Surtout, «du jour au lendemain, tous (ses) contrats se sont arrêtés». Finis les cours dans les écoles et les entreprises, de même que les festivals, qui ne reprendront pas avant septembre, au moins. «J’étais d’autant plus déçue que je devais participer pour la première fois à un très grand festival, le Made in Asia de Bruxelles», déplore la jeune femme.
Idem pour les expositions. «Nous venions tout juste d’exposer dans une boutique éphémère avec des amis artistes quand le confinement a été décrété. Nous avons dû fermer après quelques jours d’ouverture seulement.» Des frais de location, mais aussi des commandes de stocks et des impressions qui ont coûté de l’argent, alors que les revenus se font plus rares. «Heureusement, je vis chez mes parents. Avec un loyer, ce serait vraiment très difficile», souffle Sabrina Kaufmann.
Pas question de rester les bras croisés pour autant, la jeune autoentrepreneuse décide de donner un coup d’accélérateur à sa plateforme Patreon (Patreon.com/SabrinaK), un site de financement participatif qui permet de soutenir les artistes grâce à un système d’abonnement mensuel. En contrepartie, les sponsors obtiennent des petites attentions. Ainsi, pour deux euros par mois, les abonnés de Sabrina Kaufmann reçoivent une newsletter qui relate, entre autres, ses travaux, les défis rencontrés… Pour 30 euros, c’est une pochette-surprise contenant des exclusivités créées spécialement pour Patreon.
Des tutoriels pour ses fans-sponsors sur Patreon
L’artiste s’investit également pour y développer ses cours en ligne : «Avec un abonnement mensuel de 5 euros, les abonnés peuvent recevoir chaque mois des tutoriels sous forme de fiches à imprimer, portant sur un thème spécifique. Pour 10 euros, c’est une vidéo pour aller encore plus loin dans les détails.»

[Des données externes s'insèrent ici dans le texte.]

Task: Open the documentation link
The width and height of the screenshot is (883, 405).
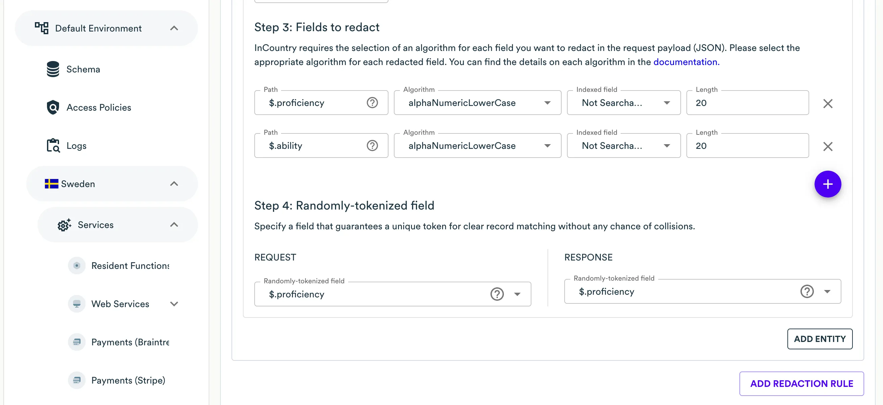Action: click(x=686, y=62)
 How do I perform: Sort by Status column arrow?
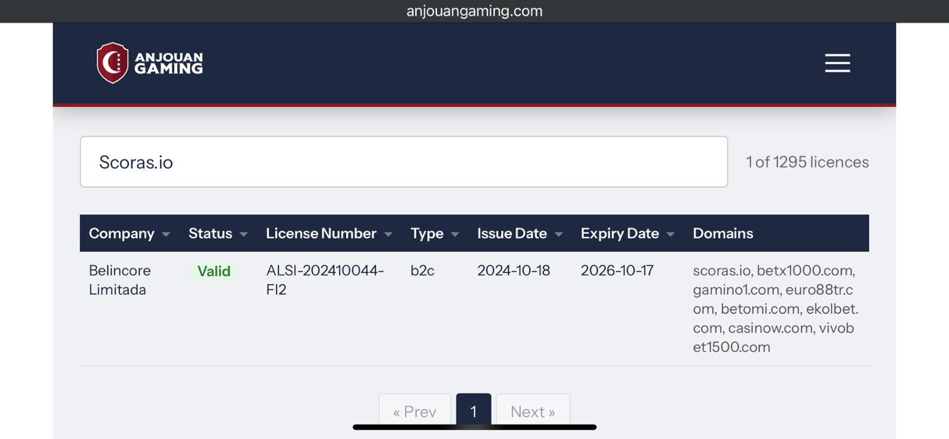(x=244, y=234)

Un nouvel espace, en plus de son site internet (sabrinakaufmann.com), sur lequel l’illustratrice mise beaucoup désormais : «C’est une plateforme sur laquelle je mets l’accent car elle me permet d’avoir un revenu stable. Mais aussi de faire des choses qui me plaisent vraiment, qui ne sont pas des commandes. J’ai une petite communauté, mais très fidèle. Je me suis rendu compte par exemple que j’ai un sponsor qui me soutient depuis cinq ans. Grâce à Patreon, je peux me consacrer à des projets qui me tiennent à cœur et qui intéressent mon audience.»
Avec le recul, et au vu de sa situation personnelle, Sabrina Kaufmann estime que la pandémie aura finalement «peut-être été un mal pour un bien» : «Cette situation m’a forcée à me mettre un peu à l’arrêt et à revoir mes priorités. Je suis quelqu’un qui adore travailler et ne compte pas ses heures, à tel point que je développe régulièrement des migraines et des tendinites à la main. Grâce au confinement, j’ai pu retrouver un rythme de dessin, pour faire ce qui me plaît vraiment, notamment grâce à Patreon, et non plus seulement répondre à des commandes. Je peux ainsi laisser ma créativité s’exprimer pleinement.»
Tatiana Salvan
Le Roi Barbabec version manga
L’un des contes repris par Sabrina Kaufmann dans son livre Illustrated Fairytales (disponible sur le site sabrinakaufmann.com) est Le Roi Barbabec des frères Grimm, dans lequel une princesse arrogante qui rejette tous ses prétendants finit malgré elle par épouser l’un d’entre eux, qui s’était déguisé pour la punir de son orgueil.
Comme à son habitude, la dessinatrice a effectué des recherches poussées avant de se mettre à sa table de dessin : «Connaître l’analyse de cette histoire a été essentiel pour mon travail. Ainsi, beaucoup de lecteurs m’ont dit « À la fin, la princesse devient humble, c’est une meilleure personne ».
Or, en fait, à l’époque à laquelle ce conte a été écrit par les frères Grimm, les hommes étaient très misogynes. La fin peut donc aussi être une manière de rappeler que les femmes n’ont pas leur mot à dire et doivent être remises à leur place.»
Sabrina Kaufmann a donc choisi de laisser le lecteur se faire sa propre interprétation en laissant planer le doute, et ce, jusqu’à la dernière vignette. Celle-ci représente en effet le couple royal, la mariée portant un voile qui lui masque les yeux. Seul l’homme s’exprime : «Vivons ensemble dans la joie et le bonheur pour toujours, mon amour», déclare-t-il. Happy end ou propos satisfaits d’un manipulateur machiste?